I remember the last time that I made a trip to the old berry field. It was years ago, but the memory is still vivid. I crossed the creek and started climbing the hill to the timberline. Barely out of sight of the house and garden, it was a different world. Below me, the creek ran beneath the roots of a big sycamore tree, forming a deeper hole that was an invitation to take off your shoes and wade.
The sun glared down upon the field below, but beneath the green canopy of full-leaved trees, it was shady and cool. I sat in the path made by Andy’s children when they ran and played here, but above, the underbrush was thick and heavy. I knew every inch of these woods when I was a kid, which trees were ideal to climb, and where the mountain tea plants grew in abundance. I climbed on to the old blackberry field at the top of the hill.
It had been many years since I had gone back there, and there was no remains of the path where our young feet once walked. Mountain laurel, greenbrier thickets and heavy underbrush grew so thick all over the side of the hill that I had to fight my way through it. The familiar landmarks of childhood were gone, and the territory felt strange and alien. Much of the ground was covered with club moss (which we call ground pine) — green, rounded whorls of ankle-deep foliage that made me leery of snakes.
The hillside had lengthened since I was young; it was three times as far to the top of the hill as it used to be. Breathless, I finally reached the point where the old-line fence marked the property line between us and what was once the Major Hardway place. Nothing looked familiar. I walked the line fence, looking in vain for the blackberry field of my childhood. It was gone.
Nature had encroached upon it, and time had obliterated it.
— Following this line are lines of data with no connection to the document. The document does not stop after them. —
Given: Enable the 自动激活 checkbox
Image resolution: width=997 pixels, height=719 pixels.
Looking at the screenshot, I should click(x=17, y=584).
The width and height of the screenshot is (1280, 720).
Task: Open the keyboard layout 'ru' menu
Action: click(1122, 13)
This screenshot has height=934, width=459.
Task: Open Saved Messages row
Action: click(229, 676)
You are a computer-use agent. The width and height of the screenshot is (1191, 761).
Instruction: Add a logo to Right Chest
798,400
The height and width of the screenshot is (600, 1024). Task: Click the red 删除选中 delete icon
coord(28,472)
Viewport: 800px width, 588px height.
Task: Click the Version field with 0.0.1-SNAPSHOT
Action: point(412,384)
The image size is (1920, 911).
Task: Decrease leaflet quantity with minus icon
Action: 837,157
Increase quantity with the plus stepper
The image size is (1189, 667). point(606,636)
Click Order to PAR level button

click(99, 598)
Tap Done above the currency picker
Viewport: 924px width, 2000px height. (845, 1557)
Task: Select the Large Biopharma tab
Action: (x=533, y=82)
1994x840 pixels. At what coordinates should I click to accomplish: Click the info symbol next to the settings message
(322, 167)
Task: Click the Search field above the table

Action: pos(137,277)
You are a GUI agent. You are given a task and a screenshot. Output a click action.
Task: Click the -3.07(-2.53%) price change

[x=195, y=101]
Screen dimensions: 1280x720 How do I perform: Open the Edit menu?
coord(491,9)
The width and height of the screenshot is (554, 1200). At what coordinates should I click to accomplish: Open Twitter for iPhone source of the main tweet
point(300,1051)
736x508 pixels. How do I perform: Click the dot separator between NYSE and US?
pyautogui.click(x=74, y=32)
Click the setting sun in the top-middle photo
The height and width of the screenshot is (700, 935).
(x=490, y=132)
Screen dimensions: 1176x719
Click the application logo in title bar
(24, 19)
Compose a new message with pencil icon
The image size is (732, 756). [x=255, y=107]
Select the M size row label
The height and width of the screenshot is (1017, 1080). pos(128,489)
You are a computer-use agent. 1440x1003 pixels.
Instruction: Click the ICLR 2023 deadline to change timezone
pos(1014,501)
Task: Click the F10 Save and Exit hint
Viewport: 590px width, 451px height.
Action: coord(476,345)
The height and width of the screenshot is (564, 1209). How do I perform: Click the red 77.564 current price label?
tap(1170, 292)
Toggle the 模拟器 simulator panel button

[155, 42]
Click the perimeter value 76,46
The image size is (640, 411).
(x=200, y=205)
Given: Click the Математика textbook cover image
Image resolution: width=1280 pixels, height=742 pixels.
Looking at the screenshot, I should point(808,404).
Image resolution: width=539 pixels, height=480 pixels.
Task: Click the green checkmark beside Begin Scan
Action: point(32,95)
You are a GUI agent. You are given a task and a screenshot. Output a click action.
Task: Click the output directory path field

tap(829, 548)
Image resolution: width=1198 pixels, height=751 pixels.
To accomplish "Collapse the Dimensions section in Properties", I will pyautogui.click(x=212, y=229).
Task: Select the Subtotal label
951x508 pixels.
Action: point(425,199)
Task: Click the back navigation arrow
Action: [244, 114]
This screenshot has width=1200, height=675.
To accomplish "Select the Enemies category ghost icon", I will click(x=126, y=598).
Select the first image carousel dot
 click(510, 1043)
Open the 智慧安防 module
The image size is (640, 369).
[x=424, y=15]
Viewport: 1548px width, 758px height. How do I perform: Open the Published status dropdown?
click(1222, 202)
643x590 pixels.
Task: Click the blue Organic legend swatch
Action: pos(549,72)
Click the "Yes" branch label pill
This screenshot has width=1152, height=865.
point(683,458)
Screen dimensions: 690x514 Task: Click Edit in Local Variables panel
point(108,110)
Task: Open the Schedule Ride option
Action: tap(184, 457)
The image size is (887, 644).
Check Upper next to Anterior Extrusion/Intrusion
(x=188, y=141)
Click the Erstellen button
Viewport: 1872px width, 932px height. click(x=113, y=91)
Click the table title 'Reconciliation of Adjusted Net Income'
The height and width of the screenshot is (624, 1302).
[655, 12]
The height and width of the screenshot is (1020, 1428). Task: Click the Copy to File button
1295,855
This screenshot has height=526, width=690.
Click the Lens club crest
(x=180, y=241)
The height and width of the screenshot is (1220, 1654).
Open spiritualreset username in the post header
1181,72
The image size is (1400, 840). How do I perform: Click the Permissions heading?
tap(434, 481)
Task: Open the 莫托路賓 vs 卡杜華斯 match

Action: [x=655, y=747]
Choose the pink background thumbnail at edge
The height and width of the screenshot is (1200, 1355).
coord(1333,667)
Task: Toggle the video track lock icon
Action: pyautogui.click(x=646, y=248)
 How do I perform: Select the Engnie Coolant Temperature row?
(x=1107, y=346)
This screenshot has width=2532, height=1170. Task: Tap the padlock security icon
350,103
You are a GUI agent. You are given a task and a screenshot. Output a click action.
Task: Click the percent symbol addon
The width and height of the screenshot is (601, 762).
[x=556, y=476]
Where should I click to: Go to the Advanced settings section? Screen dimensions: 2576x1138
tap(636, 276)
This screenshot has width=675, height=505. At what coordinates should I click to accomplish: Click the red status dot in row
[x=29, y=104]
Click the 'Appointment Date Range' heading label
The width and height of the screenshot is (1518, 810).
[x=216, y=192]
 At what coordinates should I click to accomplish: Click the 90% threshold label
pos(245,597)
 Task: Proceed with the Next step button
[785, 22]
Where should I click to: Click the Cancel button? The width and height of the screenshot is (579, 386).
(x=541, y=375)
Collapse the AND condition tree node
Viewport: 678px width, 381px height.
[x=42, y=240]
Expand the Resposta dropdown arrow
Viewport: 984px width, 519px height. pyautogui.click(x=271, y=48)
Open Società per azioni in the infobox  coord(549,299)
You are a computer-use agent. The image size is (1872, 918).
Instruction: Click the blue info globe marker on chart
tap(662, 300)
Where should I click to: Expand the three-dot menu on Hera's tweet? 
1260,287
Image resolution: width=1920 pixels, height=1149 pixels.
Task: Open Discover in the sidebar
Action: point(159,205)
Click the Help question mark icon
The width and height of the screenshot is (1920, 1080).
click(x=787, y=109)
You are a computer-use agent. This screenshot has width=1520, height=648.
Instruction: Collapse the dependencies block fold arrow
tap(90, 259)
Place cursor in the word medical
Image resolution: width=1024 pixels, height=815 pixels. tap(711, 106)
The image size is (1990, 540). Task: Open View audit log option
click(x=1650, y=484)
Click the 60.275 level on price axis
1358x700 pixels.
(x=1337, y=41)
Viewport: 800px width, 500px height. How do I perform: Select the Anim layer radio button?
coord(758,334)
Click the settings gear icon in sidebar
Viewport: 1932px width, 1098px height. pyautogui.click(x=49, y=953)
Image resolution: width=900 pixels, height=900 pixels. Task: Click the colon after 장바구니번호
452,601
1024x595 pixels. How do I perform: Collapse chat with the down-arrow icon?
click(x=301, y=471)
Through the passing of the years, the woods had slowly but steadily reclaimed the upper pasture field where the milk cows once cropped the grass and kept the underbrush to a minimum. Not a blackberry vine was to be seen; it was all tall trees and woodland.
In my mind, I could see yesterday’s scene clearly. I could hear the tinkle of Old Cherry’s cowbell as she grazed on the path above me, and see our favorite cow, Brownie, as she followed behind. It is early morning, and the dew hangs heavy on the grass and bushes. Larry, Mary Ellen and I have our pants legs tied tight around our ankles to keep out the pesky chiggers that lie in wait. With long-sleeved shirts to protect us from the berry briers, we are ready to fill the zinc water buckets that are stashed under the shade of a sumac bush. We fill the smaller buckets that hang on our arms. The blackberries are ripe and hanging heavy on the vines.
When our buckets were full, we wearily began the journey back to the house. Hands and lips stained purple, we trudge back down the path through the woods. Mark and Ronnie are tagging along behind, and Ronnie will inevitably spill his bucket of berries. He scoops them back up into the bucket, along with sticks and moss. Poor Mom has the job of cleaning them! I don’t think that today’s children have any idea of the labor involved at berry picking time. When winter came, however, and we had blackberry jam and jelly to eat with our hot biscuits, it was worth the labor of picking them.
I can see an even earlier scene in my mind. Grandpa O’Dell is coming down the Little Road with zinc water buckets on each hip, fastened to his belt. He loved to go up on Pilot Knob to pick the bigger blackberries that ripened there, and bring them to Mom. She canned them in half-gallon jars in the old black zinc washtub over the outside fire where she heated wash water. As our family consisted of eleven people at one time, we could use these large jars.
I return to the present, and memories of those long ago children are gone, along with the backward glimpse of the old blackberry field. The tinkle of the cowbell fades into the past, and I return to the present day task of being an adult (and an old one at that!) How precious are the memories that still dwell in our minds! The past is gone, but the memories linger still.
The Old Oaken Bucket
How dear to my heart are the scenes of my childhood,
When fond recollection presents them to view!
The orchard, the meadow, the deep tangled wildwood,
And every loved spot which my infancy knew,
The wide-spreading pond and the mill that stood by it,
The bridge and the rock where the cataract fell;
The cot of my father, the dairy house nigh it,
And e’en the rude bucket that hung in the well.
That is not the picture of my old home place, but I love the first line, “How dear to my heart are the scenes of my childhood ...” even the memories of the hot blackberry field, and the young children in it, are now dear to my mind. Memories are precious indeed.